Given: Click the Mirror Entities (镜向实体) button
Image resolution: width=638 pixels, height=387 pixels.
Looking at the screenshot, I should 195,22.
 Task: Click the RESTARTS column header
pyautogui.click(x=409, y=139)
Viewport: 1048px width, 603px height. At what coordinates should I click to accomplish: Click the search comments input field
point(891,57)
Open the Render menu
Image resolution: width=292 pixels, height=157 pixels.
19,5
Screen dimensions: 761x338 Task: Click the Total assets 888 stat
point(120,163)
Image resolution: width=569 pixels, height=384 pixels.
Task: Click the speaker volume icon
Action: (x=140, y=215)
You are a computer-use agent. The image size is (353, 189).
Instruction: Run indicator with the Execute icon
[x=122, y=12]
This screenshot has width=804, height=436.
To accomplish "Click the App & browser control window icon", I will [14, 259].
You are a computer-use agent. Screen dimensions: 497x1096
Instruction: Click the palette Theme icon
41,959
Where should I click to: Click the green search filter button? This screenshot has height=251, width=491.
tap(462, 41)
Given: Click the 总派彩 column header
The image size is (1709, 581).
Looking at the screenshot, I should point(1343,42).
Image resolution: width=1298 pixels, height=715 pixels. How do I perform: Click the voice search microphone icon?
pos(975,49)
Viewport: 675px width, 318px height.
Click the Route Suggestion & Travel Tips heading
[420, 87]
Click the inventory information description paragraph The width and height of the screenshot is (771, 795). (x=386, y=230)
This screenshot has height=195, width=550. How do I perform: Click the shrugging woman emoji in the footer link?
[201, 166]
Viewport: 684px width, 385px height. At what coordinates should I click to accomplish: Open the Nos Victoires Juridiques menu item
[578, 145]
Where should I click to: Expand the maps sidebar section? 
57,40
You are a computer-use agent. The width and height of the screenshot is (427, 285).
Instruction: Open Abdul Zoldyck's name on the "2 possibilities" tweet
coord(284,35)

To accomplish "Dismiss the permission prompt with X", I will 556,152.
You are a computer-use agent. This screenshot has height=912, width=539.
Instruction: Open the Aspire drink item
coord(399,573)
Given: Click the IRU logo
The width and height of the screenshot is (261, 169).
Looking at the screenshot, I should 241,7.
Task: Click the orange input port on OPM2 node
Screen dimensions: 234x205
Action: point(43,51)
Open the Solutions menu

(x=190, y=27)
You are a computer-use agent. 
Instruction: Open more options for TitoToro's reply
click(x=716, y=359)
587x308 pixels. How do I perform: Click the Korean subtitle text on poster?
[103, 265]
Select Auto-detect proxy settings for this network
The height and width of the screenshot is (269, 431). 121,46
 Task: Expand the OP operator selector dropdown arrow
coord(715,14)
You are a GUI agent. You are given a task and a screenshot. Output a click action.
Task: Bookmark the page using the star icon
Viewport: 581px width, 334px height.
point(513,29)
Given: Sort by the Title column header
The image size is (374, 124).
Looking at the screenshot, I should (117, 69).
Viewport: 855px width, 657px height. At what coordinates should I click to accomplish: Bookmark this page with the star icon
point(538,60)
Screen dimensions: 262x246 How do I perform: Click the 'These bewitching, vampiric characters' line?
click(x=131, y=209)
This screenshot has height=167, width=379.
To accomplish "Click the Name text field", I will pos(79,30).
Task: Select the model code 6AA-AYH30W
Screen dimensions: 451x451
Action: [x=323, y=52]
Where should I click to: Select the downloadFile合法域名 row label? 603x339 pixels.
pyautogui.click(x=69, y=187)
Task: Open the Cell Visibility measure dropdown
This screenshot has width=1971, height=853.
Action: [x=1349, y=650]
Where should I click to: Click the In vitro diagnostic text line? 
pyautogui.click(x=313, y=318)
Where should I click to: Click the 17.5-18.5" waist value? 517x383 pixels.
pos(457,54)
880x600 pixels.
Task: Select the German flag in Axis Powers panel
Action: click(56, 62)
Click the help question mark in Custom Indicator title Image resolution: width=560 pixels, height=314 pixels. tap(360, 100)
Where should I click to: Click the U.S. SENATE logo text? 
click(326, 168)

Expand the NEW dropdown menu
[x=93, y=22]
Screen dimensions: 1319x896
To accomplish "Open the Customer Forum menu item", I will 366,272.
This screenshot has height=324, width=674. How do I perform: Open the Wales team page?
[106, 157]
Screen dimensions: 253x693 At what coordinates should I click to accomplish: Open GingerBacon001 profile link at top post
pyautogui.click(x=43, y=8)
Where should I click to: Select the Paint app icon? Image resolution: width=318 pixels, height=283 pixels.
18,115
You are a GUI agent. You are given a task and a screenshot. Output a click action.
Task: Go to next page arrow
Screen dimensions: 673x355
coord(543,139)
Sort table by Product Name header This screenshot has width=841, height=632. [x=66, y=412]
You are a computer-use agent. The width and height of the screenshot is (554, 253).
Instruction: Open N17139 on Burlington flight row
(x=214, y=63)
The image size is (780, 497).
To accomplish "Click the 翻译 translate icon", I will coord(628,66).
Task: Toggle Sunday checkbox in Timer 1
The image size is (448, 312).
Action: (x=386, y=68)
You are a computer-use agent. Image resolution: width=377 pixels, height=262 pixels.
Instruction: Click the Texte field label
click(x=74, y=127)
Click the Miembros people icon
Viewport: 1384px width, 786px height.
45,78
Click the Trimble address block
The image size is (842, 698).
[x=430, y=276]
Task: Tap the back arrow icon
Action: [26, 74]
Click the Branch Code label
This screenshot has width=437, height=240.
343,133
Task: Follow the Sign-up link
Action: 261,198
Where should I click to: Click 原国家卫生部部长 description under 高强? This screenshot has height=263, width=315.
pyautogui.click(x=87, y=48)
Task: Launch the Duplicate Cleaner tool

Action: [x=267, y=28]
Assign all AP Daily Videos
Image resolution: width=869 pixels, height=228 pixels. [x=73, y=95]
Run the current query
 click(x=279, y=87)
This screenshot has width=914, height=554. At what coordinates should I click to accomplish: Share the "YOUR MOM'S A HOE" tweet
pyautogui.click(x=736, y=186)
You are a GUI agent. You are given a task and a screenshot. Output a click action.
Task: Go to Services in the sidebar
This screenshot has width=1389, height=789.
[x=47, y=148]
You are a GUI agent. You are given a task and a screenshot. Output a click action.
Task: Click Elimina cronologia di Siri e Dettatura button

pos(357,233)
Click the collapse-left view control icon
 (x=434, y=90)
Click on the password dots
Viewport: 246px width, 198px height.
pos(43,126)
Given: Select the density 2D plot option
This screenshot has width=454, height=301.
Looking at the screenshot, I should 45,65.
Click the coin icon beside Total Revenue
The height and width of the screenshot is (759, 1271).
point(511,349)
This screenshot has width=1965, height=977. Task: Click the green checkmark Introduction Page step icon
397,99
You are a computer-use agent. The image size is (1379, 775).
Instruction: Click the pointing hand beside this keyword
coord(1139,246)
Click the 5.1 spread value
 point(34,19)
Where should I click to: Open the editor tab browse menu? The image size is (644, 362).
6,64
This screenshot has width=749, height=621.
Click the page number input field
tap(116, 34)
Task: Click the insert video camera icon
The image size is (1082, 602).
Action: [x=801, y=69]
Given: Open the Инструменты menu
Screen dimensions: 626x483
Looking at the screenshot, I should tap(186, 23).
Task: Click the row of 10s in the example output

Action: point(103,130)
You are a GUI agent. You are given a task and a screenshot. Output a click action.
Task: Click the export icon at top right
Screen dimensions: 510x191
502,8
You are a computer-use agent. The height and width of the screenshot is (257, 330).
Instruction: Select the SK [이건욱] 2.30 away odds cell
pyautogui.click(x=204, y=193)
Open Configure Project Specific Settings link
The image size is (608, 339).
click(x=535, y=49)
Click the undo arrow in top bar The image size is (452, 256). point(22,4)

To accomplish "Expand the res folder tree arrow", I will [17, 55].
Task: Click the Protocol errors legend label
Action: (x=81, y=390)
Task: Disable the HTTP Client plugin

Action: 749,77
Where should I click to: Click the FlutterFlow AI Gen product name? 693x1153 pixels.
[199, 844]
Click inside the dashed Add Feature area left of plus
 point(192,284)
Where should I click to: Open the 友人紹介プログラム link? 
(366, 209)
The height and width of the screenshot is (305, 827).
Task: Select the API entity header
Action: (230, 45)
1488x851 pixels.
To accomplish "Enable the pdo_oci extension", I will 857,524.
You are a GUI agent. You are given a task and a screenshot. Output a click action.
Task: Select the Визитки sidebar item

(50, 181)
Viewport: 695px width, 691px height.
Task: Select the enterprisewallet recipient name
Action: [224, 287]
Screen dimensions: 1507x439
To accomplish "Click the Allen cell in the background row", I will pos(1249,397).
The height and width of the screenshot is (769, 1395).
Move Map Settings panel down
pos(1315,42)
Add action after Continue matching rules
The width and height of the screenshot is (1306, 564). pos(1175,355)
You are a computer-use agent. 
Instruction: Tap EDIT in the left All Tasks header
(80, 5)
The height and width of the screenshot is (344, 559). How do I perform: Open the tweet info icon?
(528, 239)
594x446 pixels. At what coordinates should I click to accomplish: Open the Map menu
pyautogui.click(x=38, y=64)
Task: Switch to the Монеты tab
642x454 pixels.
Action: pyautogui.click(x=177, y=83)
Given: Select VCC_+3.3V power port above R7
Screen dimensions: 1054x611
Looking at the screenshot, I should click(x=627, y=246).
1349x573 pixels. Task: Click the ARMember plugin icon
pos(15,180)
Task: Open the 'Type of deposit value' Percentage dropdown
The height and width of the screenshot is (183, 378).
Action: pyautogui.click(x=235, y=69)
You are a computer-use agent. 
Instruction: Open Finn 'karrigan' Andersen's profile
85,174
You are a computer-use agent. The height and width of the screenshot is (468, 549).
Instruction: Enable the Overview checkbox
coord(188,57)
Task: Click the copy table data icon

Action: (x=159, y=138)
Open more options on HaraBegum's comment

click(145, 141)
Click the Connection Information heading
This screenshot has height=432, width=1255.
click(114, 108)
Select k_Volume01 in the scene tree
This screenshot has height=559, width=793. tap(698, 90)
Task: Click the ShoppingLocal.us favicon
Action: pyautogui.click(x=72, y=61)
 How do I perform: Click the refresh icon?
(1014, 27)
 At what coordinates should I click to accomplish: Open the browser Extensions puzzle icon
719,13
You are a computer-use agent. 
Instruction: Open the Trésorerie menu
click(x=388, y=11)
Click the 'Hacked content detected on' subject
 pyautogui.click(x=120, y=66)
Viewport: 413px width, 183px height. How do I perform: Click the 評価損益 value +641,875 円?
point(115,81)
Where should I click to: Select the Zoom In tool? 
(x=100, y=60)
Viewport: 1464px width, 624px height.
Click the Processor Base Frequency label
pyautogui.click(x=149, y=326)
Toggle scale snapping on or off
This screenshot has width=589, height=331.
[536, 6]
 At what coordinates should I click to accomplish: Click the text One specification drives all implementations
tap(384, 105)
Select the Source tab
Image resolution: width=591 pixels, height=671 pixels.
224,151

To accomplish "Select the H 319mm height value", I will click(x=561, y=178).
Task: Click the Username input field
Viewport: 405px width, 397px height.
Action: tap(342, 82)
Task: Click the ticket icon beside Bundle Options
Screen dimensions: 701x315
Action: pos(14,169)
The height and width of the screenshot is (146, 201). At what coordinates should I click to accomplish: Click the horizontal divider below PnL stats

(Task item)
Going from the line that contains "Task: Click the Username input field" to the last line of the records, reproduce every line as written.

(Solution to this exercise)
Task: Click the Username input field
Viewport: 405px width, 397px height.
Action: tap(342, 82)
Task: Click the ticket icon beside Bundle Options
Screen dimensions: 701x315
Action: pos(14,169)
The height and width of the screenshot is (146, 201). At what coordinates should I click to accomplish: Click the horizontal divider below PnL stats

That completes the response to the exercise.